Durante este verano que ya casi termina, la costa de la zona norte de la región de Valparaíso se convirtió en el escenario de una inédita travesía visual. La exposición fotográfica itinerante «Descubriendo los Refugios Marinos» invitó a residentes y turistas a sumergirse en la vibrante biodiversidad que habita en los ecosistemas marino-costeros del centro de Chile.
Organizada por Fundación Capital Azul con el apoyo de BHP Foundation, esta muestra puso énfasis en un nuevo paradigma de conservación marina liderado por la propia pesca artesanal. Los Refugios Marinos son Zonas Voluntarias de Protección establecidas por los pescadores y pescadoras dentro de sus Áreas de Manejo y Explotación de Recursos Bentónicos (AMERB). Estos espacios funcionan como “semilleros naturales” que, gracias al efecto rebalse (spillover), mejoran la productividad de las zonas de pesca aledañas y fortalecen la economía local.
La exposición reunió el trabajo de 15 talentosos fotógrafos y fotógrafas submarinas que capturaron la esencia de los Refugios Marinos de La Polcura, Zapallar, Cachagua, Maitencillo y Ventanas. Como una puerta hacia las profundidades del océano, la muestra fotográfica fue, sobre todo, una invitación a sumergirse en estas Zonas Voluntarias de Protección que le dan un respiro al mar, revelando la increíble capacidad de resiliencia de la biodiversidad que habita en la costa de la región de Valparaíso.
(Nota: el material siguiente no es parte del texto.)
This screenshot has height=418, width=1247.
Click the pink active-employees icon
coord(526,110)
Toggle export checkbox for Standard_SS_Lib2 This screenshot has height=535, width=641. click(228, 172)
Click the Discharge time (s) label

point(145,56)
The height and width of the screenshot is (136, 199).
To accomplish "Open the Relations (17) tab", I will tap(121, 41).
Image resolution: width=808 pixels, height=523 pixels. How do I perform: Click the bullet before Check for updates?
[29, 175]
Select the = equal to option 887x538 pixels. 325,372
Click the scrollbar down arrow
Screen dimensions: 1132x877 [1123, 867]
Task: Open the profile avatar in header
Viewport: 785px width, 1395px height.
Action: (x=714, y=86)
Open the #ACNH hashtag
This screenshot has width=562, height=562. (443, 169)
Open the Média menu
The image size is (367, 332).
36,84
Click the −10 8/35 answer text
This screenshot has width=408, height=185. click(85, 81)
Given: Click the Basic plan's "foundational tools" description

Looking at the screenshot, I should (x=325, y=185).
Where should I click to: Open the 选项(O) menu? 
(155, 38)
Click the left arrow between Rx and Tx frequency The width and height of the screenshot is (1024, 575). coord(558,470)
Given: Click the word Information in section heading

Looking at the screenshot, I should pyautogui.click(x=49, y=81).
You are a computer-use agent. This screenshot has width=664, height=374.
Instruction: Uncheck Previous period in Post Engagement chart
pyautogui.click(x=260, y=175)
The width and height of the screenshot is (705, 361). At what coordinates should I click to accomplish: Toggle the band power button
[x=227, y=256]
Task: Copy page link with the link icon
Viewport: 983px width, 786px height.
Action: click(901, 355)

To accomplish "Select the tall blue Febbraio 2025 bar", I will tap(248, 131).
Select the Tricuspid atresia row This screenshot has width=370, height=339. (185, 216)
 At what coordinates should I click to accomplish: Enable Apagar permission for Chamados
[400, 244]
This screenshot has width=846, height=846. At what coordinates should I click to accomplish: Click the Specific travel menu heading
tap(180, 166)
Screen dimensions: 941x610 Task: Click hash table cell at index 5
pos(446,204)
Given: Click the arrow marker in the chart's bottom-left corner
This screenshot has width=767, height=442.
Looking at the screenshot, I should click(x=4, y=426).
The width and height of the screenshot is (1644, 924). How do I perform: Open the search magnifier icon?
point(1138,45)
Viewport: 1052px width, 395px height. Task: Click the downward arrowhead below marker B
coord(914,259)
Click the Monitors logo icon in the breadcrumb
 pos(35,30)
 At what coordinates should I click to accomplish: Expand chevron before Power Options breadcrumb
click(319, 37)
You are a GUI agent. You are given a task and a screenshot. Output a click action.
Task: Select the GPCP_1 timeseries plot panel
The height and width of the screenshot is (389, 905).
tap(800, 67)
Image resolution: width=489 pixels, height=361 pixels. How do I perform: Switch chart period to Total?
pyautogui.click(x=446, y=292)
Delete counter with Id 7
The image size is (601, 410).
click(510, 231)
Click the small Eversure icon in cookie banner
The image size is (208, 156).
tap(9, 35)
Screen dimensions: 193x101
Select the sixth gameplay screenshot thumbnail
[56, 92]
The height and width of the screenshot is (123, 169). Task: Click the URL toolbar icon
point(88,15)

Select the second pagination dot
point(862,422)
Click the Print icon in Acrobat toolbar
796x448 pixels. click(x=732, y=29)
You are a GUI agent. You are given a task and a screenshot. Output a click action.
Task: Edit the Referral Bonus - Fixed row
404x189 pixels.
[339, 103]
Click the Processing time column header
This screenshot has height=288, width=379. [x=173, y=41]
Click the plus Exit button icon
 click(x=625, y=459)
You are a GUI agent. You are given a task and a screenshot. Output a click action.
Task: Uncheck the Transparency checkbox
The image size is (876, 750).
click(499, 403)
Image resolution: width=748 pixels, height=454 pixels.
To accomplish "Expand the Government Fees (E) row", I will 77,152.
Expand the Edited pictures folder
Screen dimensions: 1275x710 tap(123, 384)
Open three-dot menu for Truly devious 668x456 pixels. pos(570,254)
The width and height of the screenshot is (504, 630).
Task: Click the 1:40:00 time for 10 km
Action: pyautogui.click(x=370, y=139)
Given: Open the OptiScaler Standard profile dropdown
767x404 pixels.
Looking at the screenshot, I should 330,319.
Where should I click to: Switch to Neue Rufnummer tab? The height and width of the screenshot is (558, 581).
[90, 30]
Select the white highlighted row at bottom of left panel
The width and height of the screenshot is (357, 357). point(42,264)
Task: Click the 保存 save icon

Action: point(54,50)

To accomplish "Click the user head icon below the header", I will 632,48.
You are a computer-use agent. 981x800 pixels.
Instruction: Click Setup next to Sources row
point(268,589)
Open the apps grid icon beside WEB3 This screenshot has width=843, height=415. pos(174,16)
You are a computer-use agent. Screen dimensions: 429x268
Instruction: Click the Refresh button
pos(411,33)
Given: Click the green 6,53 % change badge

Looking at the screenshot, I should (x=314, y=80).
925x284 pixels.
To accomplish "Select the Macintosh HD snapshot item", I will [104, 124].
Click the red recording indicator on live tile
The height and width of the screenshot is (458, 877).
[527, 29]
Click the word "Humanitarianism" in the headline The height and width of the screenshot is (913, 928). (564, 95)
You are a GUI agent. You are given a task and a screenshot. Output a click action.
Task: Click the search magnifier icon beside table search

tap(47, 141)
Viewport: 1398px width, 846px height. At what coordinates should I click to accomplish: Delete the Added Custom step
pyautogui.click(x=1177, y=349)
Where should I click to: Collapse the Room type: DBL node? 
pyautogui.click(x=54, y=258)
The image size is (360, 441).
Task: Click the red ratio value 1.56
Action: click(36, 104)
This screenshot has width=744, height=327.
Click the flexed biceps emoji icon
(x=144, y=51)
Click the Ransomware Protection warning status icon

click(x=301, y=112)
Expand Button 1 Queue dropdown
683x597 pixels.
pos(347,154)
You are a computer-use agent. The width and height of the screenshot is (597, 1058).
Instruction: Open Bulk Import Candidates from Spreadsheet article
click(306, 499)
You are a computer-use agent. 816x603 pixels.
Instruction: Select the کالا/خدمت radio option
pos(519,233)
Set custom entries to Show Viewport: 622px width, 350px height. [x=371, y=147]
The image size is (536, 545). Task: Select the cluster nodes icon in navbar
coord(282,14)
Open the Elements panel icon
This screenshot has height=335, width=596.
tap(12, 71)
Desde densos bosques de algas hasta la vida oculta entre las rocas, cada fotografía es un testimonio, un puente entre la superficie y el fondo marino, recordándonos que cuando la ciencia y las comunidades locales se unen, la vida vuelve a brotar con fuerza para el beneficio de los ecosistemas y de quienes dependen de ellos.
La exposición fotográfica itinerante de casi 40 imágenes arrancó en la caleta de Zapallar, que sirvió de escenario inaugural con un conversatorio en el que participaron tres destacados exponentes de la fotografía submarina nacional y que participaron en los registros de los Refugios Marinos: el campeón mundial José Tomás Yakasovic, Cecilia Leyton y Sebastián Durán.
Maitencillo fue la segunda parada de la muestra fotográfica. En pleno corazón de la caleta, entre el aroma a mar y los puestos de venta de pescados y mariscos, se abrió una ventana hacia un entorno casi invisible para la mayoría, arrojando un poquito de luz en la biodiversidad que se recupera en silencio en los Refugios Marinos. En tanto, La Ballena albergó la tercera parada de la exposición fotográfica, donde entre locales comerciales y a pasos de la caleta de La Polcura, la muestra capturó la atención de residentes y veraneantes.
Para finalizar esta travesía visual, la muestra estuvo presente en Espacio Zinc, en Laguna de Zapallar, entre el sábado 7 de febrero y el domingo 1 de marzo. Allí se efectuó el sábado 28 de febrero el taller “Formas y Miradas de un Refugio Marino”, que fue diseñado e impartido por Magdalena Isaacson, de Velcro Ediciones. Fue una oportunidad en la que compartieron distintas generaciones, con una participación protagónica de las infancias. Todos ellos jugaron con su creatividad para, a partir de las fotografías, iniciar un viaje de creación colectiva que invitó a vernos como parte de un sistema vivo.
Desde la mirada de Tomás Moggia Cárdenas, director de Comunicaciones de Fundación Capital Azul, esta iniciativa representa un hito en la conexión con la ciudadanía: “Nuestro objetivo era conectar la superficie con las profundidades, revelando que la pesca artesanal hoy lidera un nuevo paradigma donde extracción y conservación no son opuestos, sino que puede haber un equilibrio para el bienestar de los ecosistemas marino-costeros y de las comunidades locales. A través del arte y la fotografía, logramos que el mensaje de los Refugios Marinos pase de la retina al corazón de quienes habitan y visitan estos maritorios, donde la comunidad juega un rol clave para colaborar en su cuidado”.
Esta exposición fotográfica por distintas caletas y localidades de la región de Valparaíso nos demostró el enorme interés que existe por conocer la belleza que se esconde bajo el agua, y fue un recordatorio de su asombrosa capacidad de recuperarse cuando le damos un respiro. Pero este viaje bajo las olas continúa, y pronto esperamos llevar la muestra a otros lugares para seguir acercando la vibrante biodiversidad de los Refugios Marinos.